Input START

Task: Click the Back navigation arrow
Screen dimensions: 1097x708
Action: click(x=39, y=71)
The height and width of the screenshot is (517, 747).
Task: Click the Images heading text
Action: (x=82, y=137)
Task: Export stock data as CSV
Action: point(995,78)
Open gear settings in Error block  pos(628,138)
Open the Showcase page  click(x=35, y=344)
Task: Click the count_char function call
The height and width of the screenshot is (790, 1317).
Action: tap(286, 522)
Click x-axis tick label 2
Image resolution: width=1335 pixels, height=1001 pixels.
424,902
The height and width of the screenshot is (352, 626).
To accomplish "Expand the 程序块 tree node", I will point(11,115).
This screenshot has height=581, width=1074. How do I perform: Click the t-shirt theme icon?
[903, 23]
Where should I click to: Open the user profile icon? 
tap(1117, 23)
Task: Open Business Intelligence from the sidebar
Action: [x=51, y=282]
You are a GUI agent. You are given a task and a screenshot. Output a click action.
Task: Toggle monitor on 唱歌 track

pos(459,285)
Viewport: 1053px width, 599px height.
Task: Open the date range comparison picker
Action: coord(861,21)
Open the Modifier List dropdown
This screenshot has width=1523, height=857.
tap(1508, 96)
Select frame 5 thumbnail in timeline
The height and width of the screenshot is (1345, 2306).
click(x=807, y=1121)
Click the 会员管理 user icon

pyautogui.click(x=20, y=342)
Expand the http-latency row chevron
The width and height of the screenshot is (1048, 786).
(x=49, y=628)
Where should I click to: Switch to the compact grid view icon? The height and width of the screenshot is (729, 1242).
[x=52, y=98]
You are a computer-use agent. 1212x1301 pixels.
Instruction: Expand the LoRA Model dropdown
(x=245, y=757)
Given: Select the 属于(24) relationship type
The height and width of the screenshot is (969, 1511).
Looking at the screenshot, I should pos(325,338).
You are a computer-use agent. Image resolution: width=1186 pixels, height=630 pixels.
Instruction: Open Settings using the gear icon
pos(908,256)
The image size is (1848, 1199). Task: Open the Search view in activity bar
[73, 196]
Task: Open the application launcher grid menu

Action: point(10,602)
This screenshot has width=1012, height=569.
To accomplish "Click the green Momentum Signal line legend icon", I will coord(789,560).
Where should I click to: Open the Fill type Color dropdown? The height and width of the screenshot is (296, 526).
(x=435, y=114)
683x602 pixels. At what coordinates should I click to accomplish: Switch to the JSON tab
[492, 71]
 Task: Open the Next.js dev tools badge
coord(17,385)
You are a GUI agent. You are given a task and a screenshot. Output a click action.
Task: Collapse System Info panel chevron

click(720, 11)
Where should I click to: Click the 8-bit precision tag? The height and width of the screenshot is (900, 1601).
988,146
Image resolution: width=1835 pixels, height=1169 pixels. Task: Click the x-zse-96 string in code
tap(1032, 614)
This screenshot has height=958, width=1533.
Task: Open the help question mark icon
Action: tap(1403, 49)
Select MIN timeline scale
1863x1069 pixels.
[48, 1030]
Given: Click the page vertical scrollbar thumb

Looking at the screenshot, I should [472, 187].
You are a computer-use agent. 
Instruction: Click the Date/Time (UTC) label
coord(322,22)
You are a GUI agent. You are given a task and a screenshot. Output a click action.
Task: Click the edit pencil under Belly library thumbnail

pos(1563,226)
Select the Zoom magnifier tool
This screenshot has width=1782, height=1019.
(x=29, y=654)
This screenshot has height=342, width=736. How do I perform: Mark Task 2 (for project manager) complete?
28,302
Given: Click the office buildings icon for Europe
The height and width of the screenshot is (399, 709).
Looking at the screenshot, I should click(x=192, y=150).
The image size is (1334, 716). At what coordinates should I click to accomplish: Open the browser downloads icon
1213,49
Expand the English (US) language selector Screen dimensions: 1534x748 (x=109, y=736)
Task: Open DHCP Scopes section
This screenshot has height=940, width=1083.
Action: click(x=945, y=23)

Input END

## Instructions to follow
Transcribe each entry word for word.

## Written response
Task: Click the Back navigation arrow
Screen dimensions: 1097x708
Action: click(x=39, y=71)
The height and width of the screenshot is (517, 747).
Task: Click the Images heading text
Action: (x=82, y=137)
Task: Export stock data as CSV
Action: point(995,78)
Open gear settings in Error block  pos(628,138)
Open the Showcase page  click(x=35, y=344)
Task: Click the count_char function call
The height and width of the screenshot is (790, 1317).
Action: tap(286, 522)
Click x-axis tick label 2
Image resolution: width=1335 pixels, height=1001 pixels.
424,902
The height and width of the screenshot is (352, 626).
To accomplish "Expand the 程序块 tree node", I will point(11,115).
This screenshot has height=581, width=1074. How do I perform: Click the t-shirt theme icon?
[903, 23]
Where should I click to: Open the user profile icon? 
tap(1117, 23)
Task: Open Business Intelligence from the sidebar
Action: [x=51, y=282]
You are a GUI agent. You are given a task and a screenshot. Output a click action.
Task: Toggle monitor on 唱歌 track

pos(459,285)
Viewport: 1053px width, 599px height.
Task: Open the date range comparison picker
Action: coord(861,21)
Open the Modifier List dropdown
This screenshot has width=1523, height=857.
tap(1508, 96)
Select frame 5 thumbnail in timeline
The height and width of the screenshot is (1345, 2306).
click(x=807, y=1121)
Click the 会员管理 user icon

pyautogui.click(x=20, y=342)
Expand the http-latency row chevron
The width and height of the screenshot is (1048, 786).
(x=49, y=628)
Where should I click to: Switch to the compact grid view icon? The height and width of the screenshot is (729, 1242).
[x=52, y=98]
You are a computer-use agent. 1212x1301 pixels.
Instruction: Expand the LoRA Model dropdown
(x=245, y=757)
Given: Select the 属于(24) relationship type
The height and width of the screenshot is (969, 1511).
Looking at the screenshot, I should pos(325,338).
You are a computer-use agent. Image resolution: width=1186 pixels, height=630 pixels.
Instruction: Open Settings using the gear icon
pos(908,256)
The image size is (1848, 1199). Task: Open the Search view in activity bar
[73, 196]
Task: Open the application launcher grid menu

Action: point(10,602)
This screenshot has width=1012, height=569.
To accomplish "Click the green Momentum Signal line legend icon", I will coord(789,560).
Where should I click to: Open the Fill type Color dropdown? The height and width of the screenshot is (296, 526).
(x=435, y=114)
683x602 pixels. At what coordinates should I click to accomplish: Switch to the JSON tab
[492, 71]
 Task: Open the Next.js dev tools badge
coord(17,385)
You are a GUI agent. You are given a task and a screenshot. Output a click action.
Task: Collapse System Info panel chevron

click(720, 11)
Where should I click to: Click the 8-bit precision tag? The height and width of the screenshot is (900, 1601).
988,146
Image resolution: width=1835 pixels, height=1169 pixels. Task: Click the x-zse-96 string in code
tap(1032, 614)
This screenshot has height=958, width=1533.
Task: Open the help question mark icon
Action: tap(1403, 49)
Select MIN timeline scale
1863x1069 pixels.
[48, 1030]
Given: Click the page vertical scrollbar thumb

Looking at the screenshot, I should [472, 187].
You are a computer-use agent. 
Instruction: Click the Date/Time (UTC) label
coord(322,22)
You are a GUI agent. You are given a task and a screenshot. Output a click action.
Task: Click the edit pencil under Belly library thumbnail

pos(1563,226)
Select the Zoom magnifier tool
This screenshot has width=1782, height=1019.
(x=29, y=654)
This screenshot has height=342, width=736. How do I perform: Mark Task 2 (for project manager) complete?
28,302
Given: Click the office buildings icon for Europe
The height and width of the screenshot is (399, 709).
Looking at the screenshot, I should click(x=192, y=150).
The image size is (1334, 716). At what coordinates should I click to accomplish: Open the browser downloads icon
1213,49
Expand the English (US) language selector Screen dimensions: 1534x748 (x=109, y=736)
Task: Open DHCP Scopes section
This screenshot has height=940, width=1083.
Action: click(x=945, y=23)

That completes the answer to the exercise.